The rest of the installation rules are almost the same as for conventional diodes, that is, polarity must be observed, both when installing the part itself and when connecting the power.

Nutrition Features

Given the relatively high cost of ultra-bright LEDs, it is very important to use reliable and high-quality power supplies for their operation, since these semiconductor elements are critical to current overload.

After an emergency mode, the device may remain operational, but the power of the emitted light flux will be significantly reduced. In addition, such an element is likely to cause damage to other jointly connected LEDs.

Before talking about drivers for ultra-bright LEDs, let's briefly talk about the features of their power supply. First of all, you need to take into account the following factors:

• the power of the light flux emitted by these elements directly depends on the magnitude of the electric current flowing through them;
• superbright LEDs are characterized by a non-linear CVC (voltage-ampere characteristic);
• temperature has a strong influence on the IV characteristics of these semiconductor devices.

Below is the change in CVC at a temperature of a semiconductor element (superbright smd-LED) 20 ° C and 70 ° C.
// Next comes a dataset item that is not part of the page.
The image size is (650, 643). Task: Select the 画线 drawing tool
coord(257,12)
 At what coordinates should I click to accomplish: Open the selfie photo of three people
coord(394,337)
As can be seen from the graph, when a stable voltage of 2 V is applied to the semiconductor, the electric current passing through it changes depending on temperature. When the crystal is heated to 20°C, it will be equal to 14 mA, when the temperature rises to 70°C, this parameter will correspond to 35 mA.

The result of such a difference will be a change in the power of the light flux at the same supply voltage. Based on this, it is necessary to stabilize not the voltage, but the electric current passing through the semiconductor.

Such power supplies are called LED drivers, they are ordinary current stabilizers. This device can be purchased ready-made or assembled by yourself, in the next section we will give some typical driver schemes.

Homemade LED Driver

Let's bring to your attention several options for drivers based on specialized microcircuits from the Monolithic Power System, the use of which greatly simplifies the design. The schemes are given as an example, a complete description of a typical inclusion can be found in the datasheet for the microcircuits.

The first option is based on the MP4688 step-down converter.

This driver can work with voltages from 4.5 to 80 V, the maximum output electric current threshold is 2 A, which allows you to power the lamp on high-power ultra-bright LEDs. The level of electric current passing through the LEDs is regulated by the resistance R FB. The implementation of PWM dimming with a frequency of 20 kHz allows you to smoothly change the current flowing through the LED.

The second version of the driver based on the MP2489 chip. Its compact housing (QFN8 or TSOT23-5) makes it possible to place the driver in the MR16 base used by halogen lamps, which allows replacing the latter with LED ones. A typical MP2489 connection diagram is shown in the figure.

The above circuit allows you to turn on two parallel LEDs, each with a working current of 350 mA.

The latest version of the driver based on the MP3412 chip, which can be used in portable flashlights. A distinctive feature of such a circuit is the ability to work from an AA battery.